(Word and element location records)
* Start *

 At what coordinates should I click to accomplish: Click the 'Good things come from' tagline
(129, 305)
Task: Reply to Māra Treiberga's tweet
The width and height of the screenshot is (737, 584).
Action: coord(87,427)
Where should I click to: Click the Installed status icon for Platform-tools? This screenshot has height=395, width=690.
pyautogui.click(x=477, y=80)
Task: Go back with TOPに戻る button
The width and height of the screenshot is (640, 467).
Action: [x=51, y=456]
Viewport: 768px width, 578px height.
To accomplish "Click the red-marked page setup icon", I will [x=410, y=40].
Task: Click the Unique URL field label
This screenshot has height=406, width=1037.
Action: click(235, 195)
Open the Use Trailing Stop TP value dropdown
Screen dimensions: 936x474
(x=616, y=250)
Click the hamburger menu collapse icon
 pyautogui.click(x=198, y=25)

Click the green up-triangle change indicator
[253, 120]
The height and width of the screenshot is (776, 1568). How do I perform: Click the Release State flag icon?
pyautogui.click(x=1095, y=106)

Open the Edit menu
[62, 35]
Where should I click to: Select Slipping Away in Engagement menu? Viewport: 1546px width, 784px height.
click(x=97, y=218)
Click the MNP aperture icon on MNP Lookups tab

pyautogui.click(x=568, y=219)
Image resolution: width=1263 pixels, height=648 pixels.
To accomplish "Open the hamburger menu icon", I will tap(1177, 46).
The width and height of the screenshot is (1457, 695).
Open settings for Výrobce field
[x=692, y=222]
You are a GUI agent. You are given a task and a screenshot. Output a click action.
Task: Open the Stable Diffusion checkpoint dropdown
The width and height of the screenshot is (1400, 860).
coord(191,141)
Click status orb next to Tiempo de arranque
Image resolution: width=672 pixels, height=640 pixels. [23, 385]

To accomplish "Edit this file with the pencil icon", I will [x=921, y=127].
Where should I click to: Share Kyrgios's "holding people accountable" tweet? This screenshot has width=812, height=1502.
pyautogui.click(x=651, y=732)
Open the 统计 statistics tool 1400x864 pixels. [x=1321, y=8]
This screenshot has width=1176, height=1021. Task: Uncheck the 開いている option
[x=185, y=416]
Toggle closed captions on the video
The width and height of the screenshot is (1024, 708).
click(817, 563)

* End *

▶ _What you will do_
Return every line of the records above exactly as it appears, without changing anything.

▶ _Finished exercise_
 At what coordinates should I click to accomplish: Click the 'Good things come from' tagline
(129, 305)
Task: Reply to Māra Treiberga's tweet
The width and height of the screenshot is (737, 584).
Action: coord(87,427)
Where should I click to: Click the Installed status icon for Platform-tools? This screenshot has height=395, width=690.
pyautogui.click(x=477, y=80)
Task: Go back with TOPに戻る button
The width and height of the screenshot is (640, 467).
Action: [x=51, y=456]
Viewport: 768px width, 578px height.
To accomplish "Click the red-marked page setup icon", I will [x=410, y=40].
Task: Click the Unique URL field label
This screenshot has height=406, width=1037.
Action: click(235, 195)
Open the Use Trailing Stop TP value dropdown
Screen dimensions: 936x474
(x=616, y=250)
Click the hamburger menu collapse icon
 pyautogui.click(x=198, y=25)

Click the green up-triangle change indicator
[253, 120]
The height and width of the screenshot is (776, 1568). How do I perform: Click the Release State flag icon?
pyautogui.click(x=1095, y=106)

Open the Edit menu
[62, 35]
Where should I click to: Select Slipping Away in Engagement menu? Viewport: 1546px width, 784px height.
click(x=97, y=218)
Click the MNP aperture icon on MNP Lookups tab

pyautogui.click(x=568, y=219)
Image resolution: width=1263 pixels, height=648 pixels.
To accomplish "Open the hamburger menu icon", I will tap(1177, 46).
The width and height of the screenshot is (1457, 695).
Open settings for Výrobce field
[x=692, y=222]
You are a GUI agent. You are given a task and a screenshot. Output a click action.
Task: Open the Stable Diffusion checkpoint dropdown
The width and height of the screenshot is (1400, 860).
coord(191,141)
Click status orb next to Tiempo de arranque
Image resolution: width=672 pixels, height=640 pixels. [23, 385]

To accomplish "Edit this file with the pencil icon", I will [x=921, y=127].
Where should I click to: Share Kyrgios's "holding people accountable" tweet? This screenshot has width=812, height=1502.
pyautogui.click(x=651, y=732)
Open the 统计 statistics tool 1400x864 pixels. [x=1321, y=8]
This screenshot has width=1176, height=1021. Task: Uncheck the 開いている option
[x=185, y=416]
Toggle closed captions on the video
The width and height of the screenshot is (1024, 708).
click(817, 563)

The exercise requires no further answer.